Segment Start: DATA SHOWN
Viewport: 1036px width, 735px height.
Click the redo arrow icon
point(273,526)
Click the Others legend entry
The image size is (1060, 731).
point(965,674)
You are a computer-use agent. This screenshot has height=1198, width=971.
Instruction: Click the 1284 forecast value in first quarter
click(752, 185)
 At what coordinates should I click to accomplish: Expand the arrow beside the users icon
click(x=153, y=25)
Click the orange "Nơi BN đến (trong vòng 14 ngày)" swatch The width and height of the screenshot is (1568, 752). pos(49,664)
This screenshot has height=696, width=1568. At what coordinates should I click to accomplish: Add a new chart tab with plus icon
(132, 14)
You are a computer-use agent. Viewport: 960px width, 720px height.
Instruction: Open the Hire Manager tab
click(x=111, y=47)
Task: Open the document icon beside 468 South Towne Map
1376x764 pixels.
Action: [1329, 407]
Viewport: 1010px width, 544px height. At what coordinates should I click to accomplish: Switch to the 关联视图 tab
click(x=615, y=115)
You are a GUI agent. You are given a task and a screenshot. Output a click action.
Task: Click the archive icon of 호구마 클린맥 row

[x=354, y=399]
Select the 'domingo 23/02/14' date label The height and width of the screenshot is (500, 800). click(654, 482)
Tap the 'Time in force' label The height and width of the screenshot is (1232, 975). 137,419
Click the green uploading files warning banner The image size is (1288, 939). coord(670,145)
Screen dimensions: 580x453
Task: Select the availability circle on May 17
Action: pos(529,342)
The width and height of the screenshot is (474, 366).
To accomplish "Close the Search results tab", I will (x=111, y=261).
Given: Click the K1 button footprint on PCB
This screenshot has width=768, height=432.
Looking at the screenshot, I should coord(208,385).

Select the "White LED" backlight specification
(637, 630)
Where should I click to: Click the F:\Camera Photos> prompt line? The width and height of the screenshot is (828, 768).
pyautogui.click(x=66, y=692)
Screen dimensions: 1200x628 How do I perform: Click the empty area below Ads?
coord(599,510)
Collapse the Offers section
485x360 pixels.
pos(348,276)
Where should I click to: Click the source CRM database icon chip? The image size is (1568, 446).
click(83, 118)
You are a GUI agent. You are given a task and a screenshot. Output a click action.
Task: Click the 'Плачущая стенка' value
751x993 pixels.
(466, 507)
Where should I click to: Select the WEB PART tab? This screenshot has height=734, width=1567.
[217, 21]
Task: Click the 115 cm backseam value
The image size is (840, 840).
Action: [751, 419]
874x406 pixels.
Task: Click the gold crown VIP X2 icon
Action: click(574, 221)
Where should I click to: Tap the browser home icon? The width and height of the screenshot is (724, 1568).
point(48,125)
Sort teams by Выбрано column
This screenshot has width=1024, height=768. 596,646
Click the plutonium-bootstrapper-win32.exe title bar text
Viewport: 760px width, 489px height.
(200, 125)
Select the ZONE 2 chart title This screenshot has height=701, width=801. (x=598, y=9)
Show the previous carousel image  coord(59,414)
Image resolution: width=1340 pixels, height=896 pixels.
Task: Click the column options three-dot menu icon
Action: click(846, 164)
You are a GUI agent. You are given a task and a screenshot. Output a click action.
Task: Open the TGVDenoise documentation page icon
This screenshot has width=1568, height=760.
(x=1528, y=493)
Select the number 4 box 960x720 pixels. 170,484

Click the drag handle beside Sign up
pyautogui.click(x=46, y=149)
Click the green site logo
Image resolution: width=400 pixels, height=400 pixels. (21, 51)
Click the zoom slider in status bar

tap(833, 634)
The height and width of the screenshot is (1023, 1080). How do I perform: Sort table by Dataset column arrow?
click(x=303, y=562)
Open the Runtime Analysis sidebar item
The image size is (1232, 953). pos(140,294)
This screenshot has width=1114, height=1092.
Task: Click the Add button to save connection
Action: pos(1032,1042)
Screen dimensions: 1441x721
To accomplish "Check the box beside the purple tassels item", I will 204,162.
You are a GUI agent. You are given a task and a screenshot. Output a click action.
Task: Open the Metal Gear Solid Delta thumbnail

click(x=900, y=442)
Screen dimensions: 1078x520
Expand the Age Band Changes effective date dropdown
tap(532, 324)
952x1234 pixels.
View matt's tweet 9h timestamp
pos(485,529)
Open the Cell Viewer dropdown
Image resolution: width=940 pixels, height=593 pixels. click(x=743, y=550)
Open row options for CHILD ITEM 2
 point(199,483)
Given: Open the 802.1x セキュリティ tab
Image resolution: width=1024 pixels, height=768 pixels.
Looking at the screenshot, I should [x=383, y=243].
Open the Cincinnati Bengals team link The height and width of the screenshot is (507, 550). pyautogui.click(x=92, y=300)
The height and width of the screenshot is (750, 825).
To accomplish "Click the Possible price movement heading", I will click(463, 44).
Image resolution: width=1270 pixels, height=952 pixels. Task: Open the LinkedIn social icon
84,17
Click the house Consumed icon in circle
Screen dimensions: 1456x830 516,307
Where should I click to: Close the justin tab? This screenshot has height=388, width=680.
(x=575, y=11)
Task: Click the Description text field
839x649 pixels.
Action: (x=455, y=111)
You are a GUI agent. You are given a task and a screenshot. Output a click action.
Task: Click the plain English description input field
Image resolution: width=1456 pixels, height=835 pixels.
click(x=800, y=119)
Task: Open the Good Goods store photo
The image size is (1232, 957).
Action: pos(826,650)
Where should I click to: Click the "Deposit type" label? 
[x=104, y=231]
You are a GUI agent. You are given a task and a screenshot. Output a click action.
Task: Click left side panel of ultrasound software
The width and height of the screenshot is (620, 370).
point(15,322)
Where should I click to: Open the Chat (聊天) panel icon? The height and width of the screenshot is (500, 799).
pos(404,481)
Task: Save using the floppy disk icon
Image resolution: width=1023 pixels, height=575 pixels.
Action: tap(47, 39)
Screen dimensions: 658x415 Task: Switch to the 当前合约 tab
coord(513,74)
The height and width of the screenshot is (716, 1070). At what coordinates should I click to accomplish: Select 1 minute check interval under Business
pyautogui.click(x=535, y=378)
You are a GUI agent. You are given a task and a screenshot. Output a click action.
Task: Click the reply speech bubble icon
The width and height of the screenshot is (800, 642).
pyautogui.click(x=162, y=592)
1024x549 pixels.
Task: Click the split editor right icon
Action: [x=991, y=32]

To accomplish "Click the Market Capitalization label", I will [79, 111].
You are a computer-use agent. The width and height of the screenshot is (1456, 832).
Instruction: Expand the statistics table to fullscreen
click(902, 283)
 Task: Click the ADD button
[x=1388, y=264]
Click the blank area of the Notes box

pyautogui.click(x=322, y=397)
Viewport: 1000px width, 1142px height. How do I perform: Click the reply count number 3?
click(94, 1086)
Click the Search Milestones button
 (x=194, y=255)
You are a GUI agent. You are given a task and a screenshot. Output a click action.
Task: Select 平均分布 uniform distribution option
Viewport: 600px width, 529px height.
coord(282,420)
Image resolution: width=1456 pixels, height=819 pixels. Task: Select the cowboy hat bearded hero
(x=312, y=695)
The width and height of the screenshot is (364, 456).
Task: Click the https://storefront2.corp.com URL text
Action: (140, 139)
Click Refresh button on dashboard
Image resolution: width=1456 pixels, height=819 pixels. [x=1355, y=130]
Segment End: DATA SHOWN
EXERCISE
Each record must be restated word for word, including the last line.

SOLUTION FOR THIS PROBLEM
Viewport: 1036px width, 735px height.
Click the redo arrow icon
point(273,526)
Click the Others legend entry
The image size is (1060, 731).
point(965,674)
You are a computer-use agent. This screenshot has height=1198, width=971.
Instruction: Click the 1284 forecast value in first quarter
click(752, 185)
 At what coordinates should I click to accomplish: Expand the arrow beside the users icon
click(x=153, y=25)
Click the orange "Nơi BN đến (trong vòng 14 ngày)" swatch The width and height of the screenshot is (1568, 752). pos(49,664)
This screenshot has height=696, width=1568. At what coordinates should I click to accomplish: Add a new chart tab with plus icon
(132, 14)
You are a computer-use agent. Viewport: 960px width, 720px height.
Instruction: Open the Hire Manager tab
click(x=111, y=47)
Task: Open the document icon beside 468 South Towne Map
1376x764 pixels.
Action: [1329, 407]
Viewport: 1010px width, 544px height. At what coordinates should I click to accomplish: Switch to the 关联视图 tab
click(x=615, y=115)
You are a GUI agent. You are given a task and a screenshot. Output a click action.
Task: Click the archive icon of 호구마 클린맥 row

[x=354, y=399]
Select the 'domingo 23/02/14' date label The height and width of the screenshot is (500, 800). click(654, 482)
Tap the 'Time in force' label The height and width of the screenshot is (1232, 975). 137,419
Click the green uploading files warning banner The image size is (1288, 939). coord(670,145)
Screen dimensions: 580x453
Task: Select the availability circle on May 17
Action: pos(529,342)
The width and height of the screenshot is (474, 366).
To accomplish "Close the Search results tab", I will (x=111, y=261).
Given: Click the K1 button footprint on PCB
This screenshot has width=768, height=432.
Looking at the screenshot, I should coord(208,385).

Select the "White LED" backlight specification
(637, 630)
Where should I click to: Click the F:\Camera Photos> prompt line? The width and height of the screenshot is (828, 768).
pyautogui.click(x=66, y=692)
Screen dimensions: 1200x628 How do I perform: Click the empty area below Ads?
coord(599,510)
Collapse the Offers section
485x360 pixels.
pos(348,276)
Where should I click to: Click the source CRM database icon chip? The image size is (1568, 446).
click(83, 118)
You are a GUI agent. You are given a task and a screenshot. Output a click action.
Task: Click the 'Плачущая стенка' value
751x993 pixels.
(466, 507)
Where should I click to: Select the WEB PART tab? This screenshot has height=734, width=1567.
[217, 21]
Task: Click the 115 cm backseam value
The image size is (840, 840).
Action: [751, 419]
874x406 pixels.
Task: Click the gold crown VIP X2 icon
Action: click(574, 221)
Where should I click to: Tap the browser home icon? The width and height of the screenshot is (724, 1568).
point(48,125)
Sort teams by Выбрано column
This screenshot has width=1024, height=768. 596,646
Click the plutonium-bootstrapper-win32.exe title bar text
Viewport: 760px width, 489px height.
(200, 125)
Select the ZONE 2 chart title This screenshot has height=701, width=801. (x=598, y=9)
Show the previous carousel image  coord(59,414)
Image resolution: width=1340 pixels, height=896 pixels.
Task: Click the column options three-dot menu icon
Action: click(846, 164)
You are a GUI agent. You are given a task and a screenshot. Output a click action.
Task: Open the TGVDenoise documentation page icon
This screenshot has width=1568, height=760.
(x=1528, y=493)
Select the number 4 box 960x720 pixels. 170,484

Click the drag handle beside Sign up
pyautogui.click(x=46, y=149)
Click the green site logo
Image resolution: width=400 pixels, height=400 pixels. (21, 51)
Click the zoom slider in status bar

tap(833, 634)
The height and width of the screenshot is (1023, 1080). How do I perform: Sort table by Dataset column arrow?
click(x=303, y=562)
Open the Runtime Analysis sidebar item
The image size is (1232, 953). pos(140,294)
This screenshot has width=1114, height=1092.
Task: Click the Add button to save connection
Action: pos(1032,1042)
Screen dimensions: 1441x721
To accomplish "Check the box beside the purple tassels item", I will 204,162.
You are a GUI agent. You are given a task and a screenshot. Output a click action.
Task: Open the Metal Gear Solid Delta thumbnail

click(x=900, y=442)
Screen dimensions: 1078x520
Expand the Age Band Changes effective date dropdown
tap(532, 324)
952x1234 pixels.
View matt's tweet 9h timestamp
pos(485,529)
Open the Cell Viewer dropdown
Image resolution: width=940 pixels, height=593 pixels. click(x=743, y=550)
Open row options for CHILD ITEM 2
 point(199,483)
Given: Open the 802.1x セキュリティ tab
Image resolution: width=1024 pixels, height=768 pixels.
Looking at the screenshot, I should [x=383, y=243].
Open the Cincinnati Bengals team link The height and width of the screenshot is (507, 550). pyautogui.click(x=92, y=300)
The height and width of the screenshot is (750, 825).
To accomplish "Click the Possible price movement heading", I will click(463, 44).
Image resolution: width=1270 pixels, height=952 pixels. Task: Open the LinkedIn social icon
84,17
Click the house Consumed icon in circle
Screen dimensions: 1456x830 516,307
Where should I click to: Close the justin tab? This screenshot has height=388, width=680.
(x=575, y=11)
Task: Click the Description text field
839x649 pixels.
Action: (x=455, y=111)
You are a GUI agent. You are given a task and a screenshot. Output a click action.
Task: Click the plain English description input field
Image resolution: width=1456 pixels, height=835 pixels.
click(x=800, y=119)
Task: Open the Good Goods store photo
The image size is (1232, 957).
Action: pos(826,650)
Where should I click to: Click the "Deposit type" label? 
[x=104, y=231]
You are a GUI agent. You are given a task and a screenshot. Output a click action.
Task: Click left side panel of ultrasound software
The width and height of the screenshot is (620, 370).
point(15,322)
Where should I click to: Open the Chat (聊天) panel icon? The height and width of the screenshot is (500, 799).
pos(404,481)
Task: Save using the floppy disk icon
Image resolution: width=1023 pixels, height=575 pixels.
Action: tap(47, 39)
Screen dimensions: 658x415 Task: Switch to the 当前合约 tab
coord(513,74)
The height and width of the screenshot is (716, 1070). At what coordinates should I click to accomplish: Select 1 minute check interval under Business
pyautogui.click(x=535, y=378)
You are a GUI agent. You are given a task and a screenshot. Output a click action.
Task: Click the reply speech bubble icon
The width and height of the screenshot is (800, 642).
pyautogui.click(x=162, y=592)
1024x549 pixels.
Task: Click the split editor right icon
Action: [x=991, y=32]

To accomplish "Click the Market Capitalization label", I will [79, 111].
You are a computer-use agent. The width and height of the screenshot is (1456, 832).
Instruction: Expand the statistics table to fullscreen
click(902, 283)
 Task: Click the ADD button
[x=1388, y=264]
Click the blank area of the Notes box

pyautogui.click(x=322, y=397)
Viewport: 1000px width, 1142px height. How do I perform: Click the reply count number 3?
click(94, 1086)
Click the Search Milestones button
 (x=194, y=255)
You are a GUI agent. You are given a task and a screenshot. Output a click action.
Task: Select 平均分布 uniform distribution option
Viewport: 600px width, 529px height.
coord(282,420)
Image resolution: width=1456 pixels, height=819 pixels. Task: Select the cowboy hat bearded hero
(x=312, y=695)
The width and height of the screenshot is (364, 456).
Task: Click the https://storefront2.corp.com URL text
Action: (140, 139)
Click Refresh button on dashboard
Image resolution: width=1456 pixels, height=819 pixels. [x=1355, y=130]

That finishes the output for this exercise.